A ceux qui croient encore à l’aide désintéressée de la France en Afrique, il suffit de consulter les chiffres du PNUD (Programme des Nations unies pour le développement). La corrélation est régulière entre le montant de l’aide française et la richesse en matières premières. En clair, celui qui n’a rien dans son sous-sol ne doit pas attendre grand-chose de Paris…
(…)
Les perquisitions dans la tour Elf à la Défense livraient une moisson de documents révélant la confusion des genres, nous les transmettions au parquet de Nanterre, qui se gardait bien d’ouvrir des enquêtes. Car Elf hier, Total aujourd’hui, est un Etat dans l’Etat, conçu par Pierre Guillaumat un ancien ministre de la Défense, patron des services secrets et responsable du programme nucléaire français afin de servir les intérêts géopolitiques de Paris. (…) la France se sert d’Elf-Total pour affirmer sa puissance. La compagnie intervient dans le golf de Guinée, au Nigeria, au Congo-Brazzaville, en Angola… Tous ces pays ont connu la guerre civile et la dictature, derrière laquelle la main française s’est fait sentir.

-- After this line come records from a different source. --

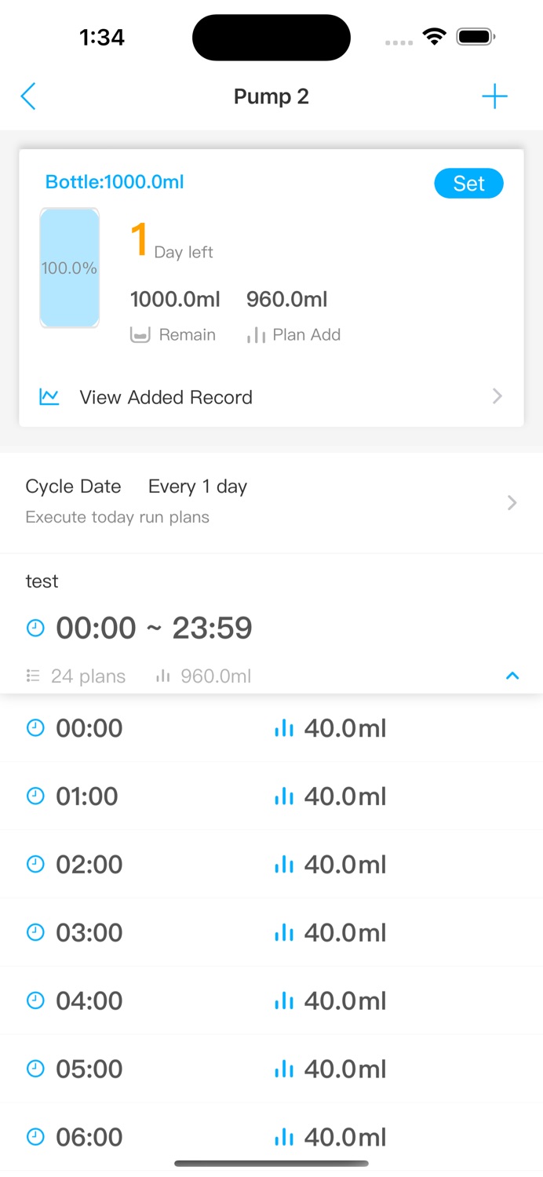Tap the bar chart icon in 02:00 row
This screenshot has width=543, height=1177.
[x=284, y=865]
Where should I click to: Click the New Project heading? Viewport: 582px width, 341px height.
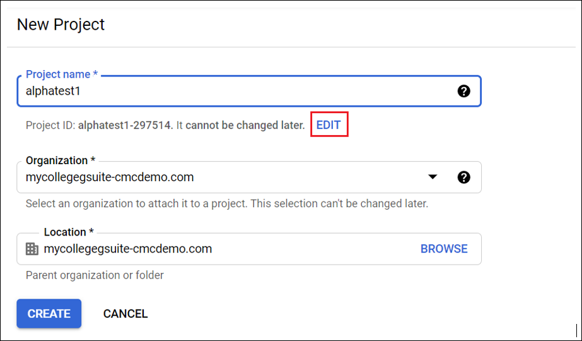coord(61,25)
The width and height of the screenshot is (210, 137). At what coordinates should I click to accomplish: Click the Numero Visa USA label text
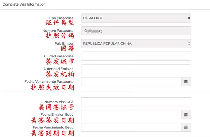59,102
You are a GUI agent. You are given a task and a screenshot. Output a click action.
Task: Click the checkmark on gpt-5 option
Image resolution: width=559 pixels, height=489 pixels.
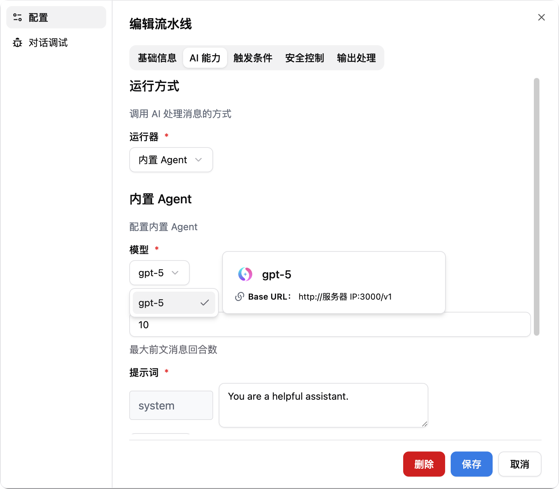pyautogui.click(x=205, y=303)
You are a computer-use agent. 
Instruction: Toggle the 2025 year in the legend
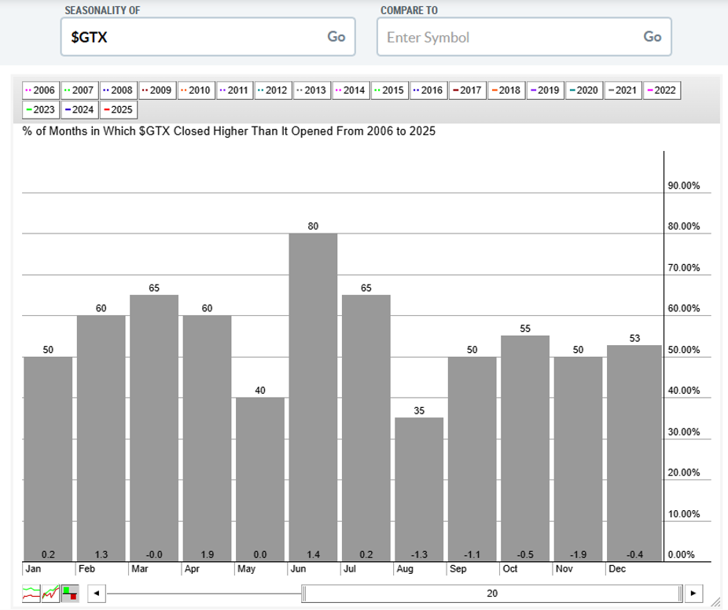click(x=116, y=109)
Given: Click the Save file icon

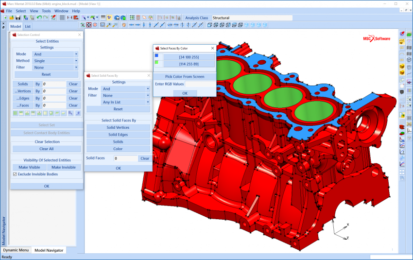Looking at the screenshot, I should pos(18,18).
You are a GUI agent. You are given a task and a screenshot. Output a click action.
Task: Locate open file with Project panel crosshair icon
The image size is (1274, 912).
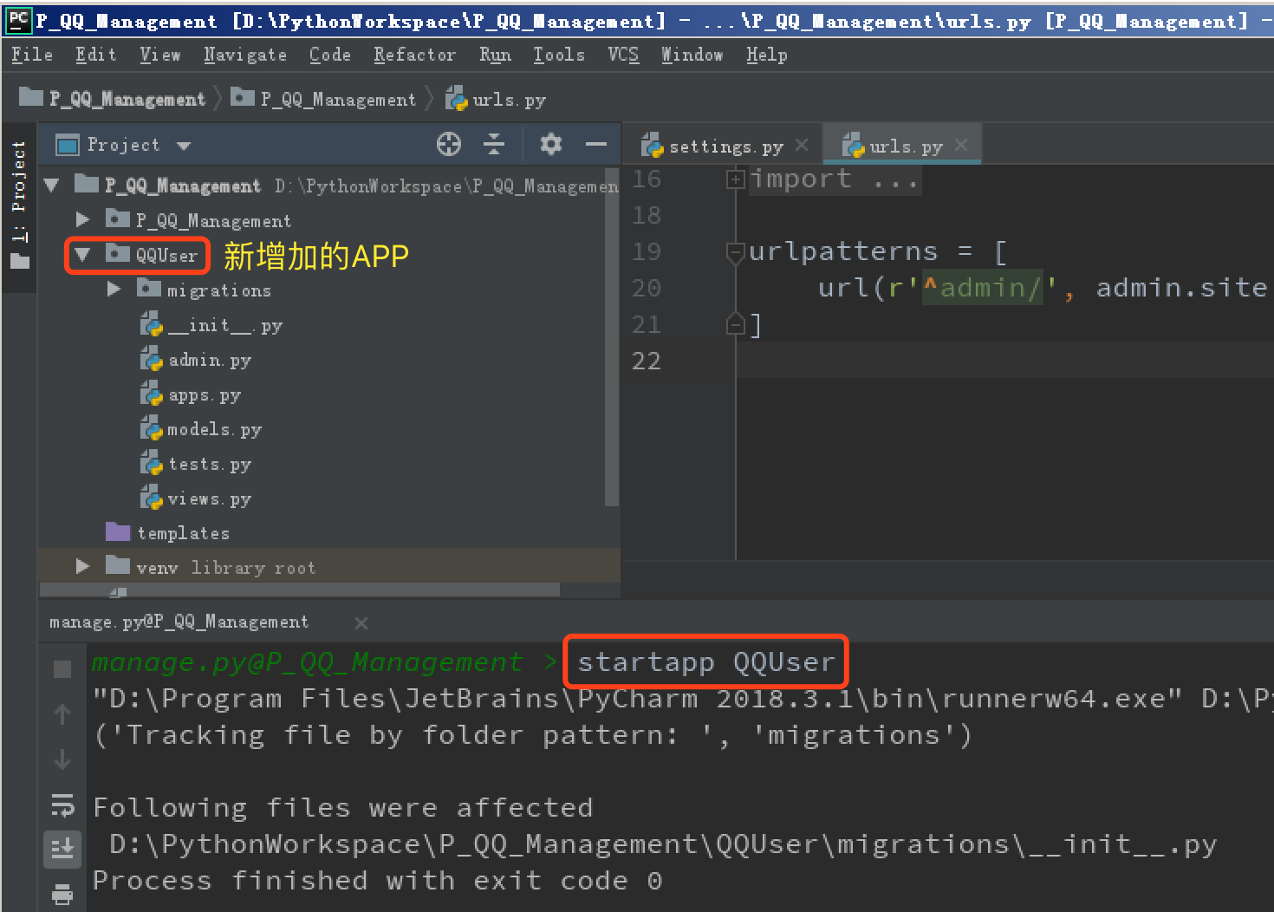tap(449, 144)
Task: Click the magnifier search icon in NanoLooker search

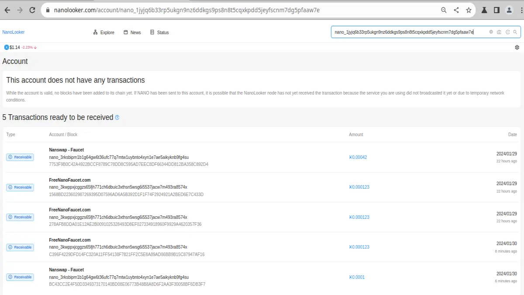Action: tap(515, 32)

Le chaos, lorsqu’il se produit, ne trouble pas le système. Il n’est qu’à voir l’Angola, en guerre pendant des dizaines d’années, mais dont aucune goutte de pétrole, jamais, n’a raté sa destination.
(…)
La France reste un empire et ne se remet pas de sa puissance perdue. L’indépendance politique a été largement une mascarade en Afrique de l’Ouest. L’Occident a fermé les yeux, car la France se prévalait d’être le « gendarme » qu défendait la moitié du continent contre le communisme. Les Français ont laissé faire, car, astucieusement, de Gaulle et ses successeurs ont présenté leur action comme un rempart contre l’hydre américaine. Elf était l’une des pièces maîtresses de cette partie géopolitique. (…) Là-bas, c’est normal la captation des richesses naturelles. (…) Jeune ou vieux, de gauche ou de droite, nul Français ne songe à s’offusquer de voir nos soldats mener, presque chaque année, une opération militaire en Afrique, au Tchad, en Côte d’Ivoire, au Rwanda, quand tous se gaussent de cette Amérique venue faire la police en Irak, en maquillant d’un fard démocratique les intérêts géopolitiques et pétroliers de Washington.

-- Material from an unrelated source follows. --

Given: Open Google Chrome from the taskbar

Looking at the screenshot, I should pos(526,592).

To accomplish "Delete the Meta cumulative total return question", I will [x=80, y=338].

(Concernant la guerre du Biafra)
La télévision française aimait alors montrer les enfants affamés que les militaires français ramenaient par avion pour les soigner, jamais elle ne laissait voir la cargaison de l’aller, remplie d’armes… (…) Pas un mot, pas une ligne dans les livres d’histoire.

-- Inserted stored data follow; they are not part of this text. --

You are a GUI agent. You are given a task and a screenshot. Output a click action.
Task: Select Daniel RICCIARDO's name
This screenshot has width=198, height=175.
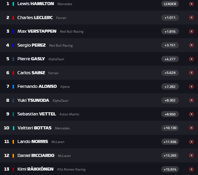pyautogui.click(x=36, y=155)
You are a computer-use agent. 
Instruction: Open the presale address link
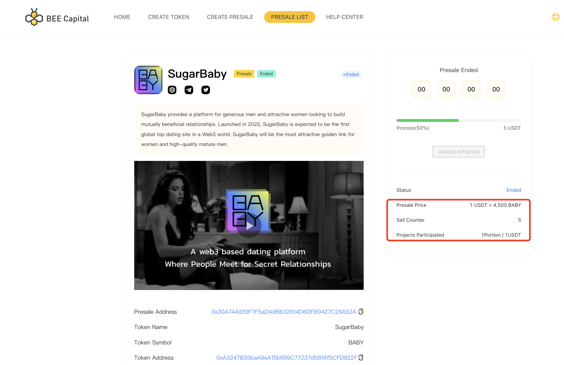[x=284, y=312]
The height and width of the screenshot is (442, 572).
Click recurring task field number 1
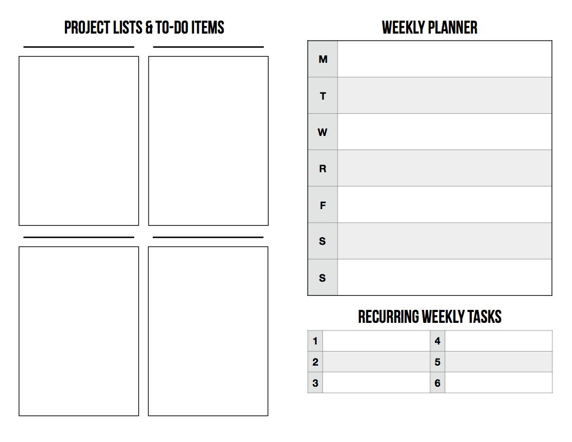(376, 341)
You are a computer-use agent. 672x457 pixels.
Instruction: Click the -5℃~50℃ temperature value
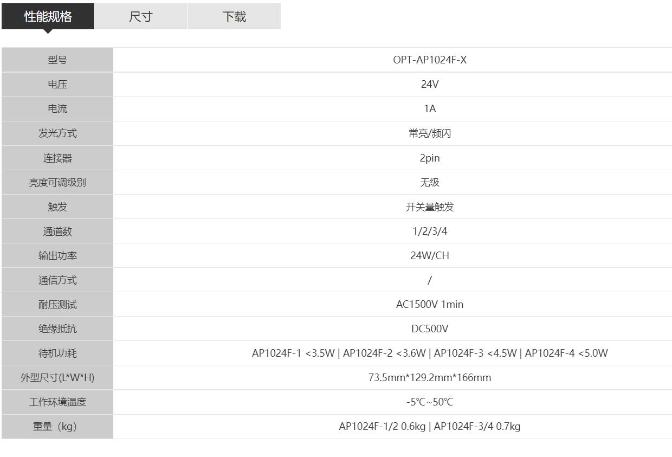430,402
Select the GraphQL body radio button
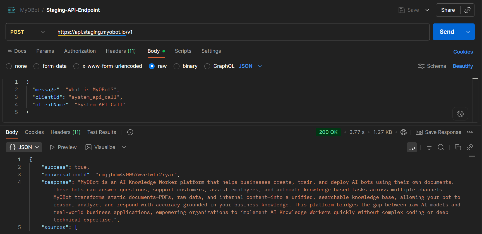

Des drames comme celui-ci, l’Afrique en contient des dizaines, soigneusement passés sous silence. Les massacres de Bamiléké au Cameroun par la France du général de Gaulle, le génocide des tutsis commis par un régime soutenu par François Mitterand, les assassinats d’opposants, les manipulations d’élection…
(…)
Qui osera un jour rendre au Nigeria, au Cameroun, au Gabon, au Congo-Brazzaville ce que la France leur doit ? Qui contestera les contrats conclus par Areva pour l’uranium du Niger ou ceux des mines d’or de Sadiola au Mali, deux pays parmi les plus pauvres du globe, qui ne touchent qu’une part dérisoire des richesses prélevées dans leur sol ? La République a contracté une dette qu’il lui faudra bien honorer. Notre prospérité est nourrie de richesses que nous détournons.